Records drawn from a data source
········
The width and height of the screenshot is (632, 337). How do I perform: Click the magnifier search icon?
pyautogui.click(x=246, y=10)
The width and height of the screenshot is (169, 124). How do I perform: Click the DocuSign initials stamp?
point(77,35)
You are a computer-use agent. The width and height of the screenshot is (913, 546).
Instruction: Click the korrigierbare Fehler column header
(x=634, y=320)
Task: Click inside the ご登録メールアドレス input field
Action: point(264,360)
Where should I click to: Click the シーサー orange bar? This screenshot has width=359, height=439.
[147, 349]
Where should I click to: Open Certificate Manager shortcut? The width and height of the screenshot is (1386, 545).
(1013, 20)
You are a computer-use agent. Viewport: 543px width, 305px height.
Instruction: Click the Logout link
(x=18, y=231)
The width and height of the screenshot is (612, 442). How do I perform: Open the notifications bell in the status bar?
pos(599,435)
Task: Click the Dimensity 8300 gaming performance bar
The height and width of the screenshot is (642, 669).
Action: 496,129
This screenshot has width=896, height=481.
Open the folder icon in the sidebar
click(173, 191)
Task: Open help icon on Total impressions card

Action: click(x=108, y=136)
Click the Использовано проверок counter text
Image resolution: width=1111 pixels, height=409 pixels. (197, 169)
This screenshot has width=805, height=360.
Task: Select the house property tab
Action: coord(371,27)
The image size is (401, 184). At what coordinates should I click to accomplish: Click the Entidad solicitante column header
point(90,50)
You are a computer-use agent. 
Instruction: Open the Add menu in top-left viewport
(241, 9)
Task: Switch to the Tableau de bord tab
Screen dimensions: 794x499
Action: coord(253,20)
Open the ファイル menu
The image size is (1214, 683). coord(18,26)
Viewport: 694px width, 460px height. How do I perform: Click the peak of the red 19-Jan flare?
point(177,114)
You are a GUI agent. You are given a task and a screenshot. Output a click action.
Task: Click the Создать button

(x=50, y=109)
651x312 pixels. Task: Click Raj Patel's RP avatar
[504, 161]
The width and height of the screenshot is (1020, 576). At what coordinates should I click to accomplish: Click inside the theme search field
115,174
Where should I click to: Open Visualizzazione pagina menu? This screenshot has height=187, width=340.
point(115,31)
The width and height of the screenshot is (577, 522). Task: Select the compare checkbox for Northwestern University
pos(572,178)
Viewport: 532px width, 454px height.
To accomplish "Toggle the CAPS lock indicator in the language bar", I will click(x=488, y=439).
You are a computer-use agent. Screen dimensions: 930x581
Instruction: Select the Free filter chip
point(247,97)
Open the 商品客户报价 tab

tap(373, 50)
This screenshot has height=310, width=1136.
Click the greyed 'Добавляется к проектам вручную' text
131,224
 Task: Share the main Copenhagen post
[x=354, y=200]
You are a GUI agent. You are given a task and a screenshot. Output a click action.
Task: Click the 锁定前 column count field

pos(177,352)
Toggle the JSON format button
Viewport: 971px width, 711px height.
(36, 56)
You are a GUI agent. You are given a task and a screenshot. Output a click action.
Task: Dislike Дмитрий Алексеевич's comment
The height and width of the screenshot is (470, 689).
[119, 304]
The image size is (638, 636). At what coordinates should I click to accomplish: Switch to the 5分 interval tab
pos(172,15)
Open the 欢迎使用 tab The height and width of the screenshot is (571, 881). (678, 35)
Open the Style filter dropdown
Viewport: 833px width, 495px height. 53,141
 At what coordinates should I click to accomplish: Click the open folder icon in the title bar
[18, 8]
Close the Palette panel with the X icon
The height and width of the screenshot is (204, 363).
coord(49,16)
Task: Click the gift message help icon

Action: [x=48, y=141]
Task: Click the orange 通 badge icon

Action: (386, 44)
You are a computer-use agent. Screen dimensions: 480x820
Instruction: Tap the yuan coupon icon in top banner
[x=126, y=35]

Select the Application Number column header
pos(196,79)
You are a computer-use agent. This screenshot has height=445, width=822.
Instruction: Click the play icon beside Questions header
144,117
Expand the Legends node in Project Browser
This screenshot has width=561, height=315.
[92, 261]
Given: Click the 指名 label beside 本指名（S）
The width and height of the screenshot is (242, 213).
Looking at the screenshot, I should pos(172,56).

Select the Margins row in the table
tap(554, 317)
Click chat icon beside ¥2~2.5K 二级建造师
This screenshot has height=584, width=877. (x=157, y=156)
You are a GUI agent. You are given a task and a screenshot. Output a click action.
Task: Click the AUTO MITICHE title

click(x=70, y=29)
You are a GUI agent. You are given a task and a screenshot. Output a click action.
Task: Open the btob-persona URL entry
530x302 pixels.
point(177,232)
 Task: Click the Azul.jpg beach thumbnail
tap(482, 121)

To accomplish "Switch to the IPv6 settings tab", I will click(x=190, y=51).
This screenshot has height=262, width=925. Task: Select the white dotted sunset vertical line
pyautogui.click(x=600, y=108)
········
Exercise prompt
Could you quote every one of the lines above verbatim, from the first through the last?

Output of the exercise
The width and height of the screenshot is (632, 337). How do I perform: Click the magnifier search icon?
pyautogui.click(x=246, y=10)
The width and height of the screenshot is (169, 124). How do I perform: Click the DocuSign initials stamp?
point(77,35)
You are a computer-use agent. The width and height of the screenshot is (913, 546).
Instruction: Click the korrigierbare Fehler column header
(x=634, y=320)
Task: Click inside the ご登録メールアドレス input field
Action: point(264,360)
Where should I click to: Click the シーサー orange bar? This screenshot has width=359, height=439.
[147, 349]
Where should I click to: Open Certificate Manager shortcut? The width and height of the screenshot is (1386, 545).
(1013, 20)
You are a computer-use agent. Viewport: 543px width, 305px height.
Instruction: Click the Logout link
(x=18, y=231)
The width and height of the screenshot is (612, 442). How do I perform: Open the notifications bell in the status bar?
pos(599,435)
Task: Click the Dimensity 8300 gaming performance bar
The height and width of the screenshot is (642, 669).
Action: 496,129
This screenshot has width=896, height=481.
Open the folder icon in the sidebar
click(173, 191)
Task: Open help icon on Total impressions card

Action: click(x=108, y=136)
Click the Использовано проверок counter text
Image resolution: width=1111 pixels, height=409 pixels. (197, 169)
This screenshot has width=805, height=360.
Task: Select the house property tab
Action: coord(371,27)
The image size is (401, 184). At what coordinates should I click to accomplish: Click the Entidad solicitante column header
point(90,50)
You are a computer-use agent. 
Instruction: Open the Add menu in top-left viewport
(241, 9)
Task: Switch to the Tableau de bord tab
Screen dimensions: 794x499
Action: coord(253,20)
Open the ファイル menu
The image size is (1214, 683). coord(18,26)
Viewport: 694px width, 460px height. How do I perform: Click the peak of the red 19-Jan flare?
point(177,114)
You are a GUI agent. You are given a task and a screenshot. Output a click action.
Task: Click the Создать button

(x=50, y=109)
651x312 pixels. Task: Click Raj Patel's RP avatar
[504, 161]
The width and height of the screenshot is (1020, 576). At what coordinates should I click to accomplish: Click inside the theme search field
115,174
Where should I click to: Open Visualizzazione pagina menu? This screenshot has height=187, width=340.
point(115,31)
The width and height of the screenshot is (577, 522). Task: Select the compare checkbox for Northwestern University
pos(572,178)
Viewport: 532px width, 454px height.
To accomplish "Toggle the CAPS lock indicator in the language bar", I will click(x=488, y=439).
You are a computer-use agent. Screen dimensions: 930x581
Instruction: Select the Free filter chip
point(247,97)
Open the 商品客户报价 tab

tap(373, 50)
This screenshot has height=310, width=1136.
Click the greyed 'Добавляется к проектам вручную' text
131,224
 Task: Share the main Copenhagen post
[x=354, y=200]
You are a GUI agent. You are given a task and a screenshot. Output a click action.
Task: Click the 锁定前 column count field

pos(177,352)
Toggle the JSON format button
Viewport: 971px width, 711px height.
(36, 56)
You are a GUI agent. You are given a task and a screenshot. Output a click action.
Task: Dislike Дмитрий Алексеевич's comment
The height and width of the screenshot is (470, 689).
[119, 304]
The image size is (638, 636). At what coordinates should I click to accomplish: Switch to the 5分 interval tab
pos(172,15)
Open the 欢迎使用 tab The height and width of the screenshot is (571, 881). (678, 35)
Open the Style filter dropdown
Viewport: 833px width, 495px height. 53,141
 At what coordinates should I click to accomplish: Click the open folder icon in the title bar
[18, 8]
Close the Palette panel with the X icon
The height and width of the screenshot is (204, 363).
coord(49,16)
Task: Click the gift message help icon

Action: [x=48, y=141]
Task: Click the orange 通 badge icon

Action: (386, 44)
You are a computer-use agent. Screen dimensions: 480x820
Instruction: Tap the yuan coupon icon in top banner
[x=126, y=35]

Select the Application Number column header
pos(196,79)
You are a computer-use agent. This screenshot has height=445, width=822.
Instruction: Click the play icon beside Questions header
144,117
Expand the Legends node in Project Browser
This screenshot has width=561, height=315.
[92, 261]
Given: Click the 指名 label beside 本指名（S）
The width and height of the screenshot is (242, 213).
Looking at the screenshot, I should pos(172,56).

Select the Margins row in the table
tap(554, 317)
Click chat icon beside ¥2~2.5K 二级建造师
This screenshot has height=584, width=877. (x=157, y=156)
You are a GUI agent. You are given a task and a screenshot. Output a click action.
Task: Click the AUTO MITICHE title

click(x=70, y=29)
You are a GUI agent. You are given a task and a screenshot. Output a click action.
Task: Open the btob-persona URL entry
530x302 pixels.
point(177,232)
 Task: Click the Azul.jpg beach thumbnail
tap(482, 121)

To accomplish "Switch to the IPv6 settings tab", I will click(x=190, y=51).
This screenshot has height=262, width=925. Task: Select the white dotted sunset vertical line
pyautogui.click(x=600, y=108)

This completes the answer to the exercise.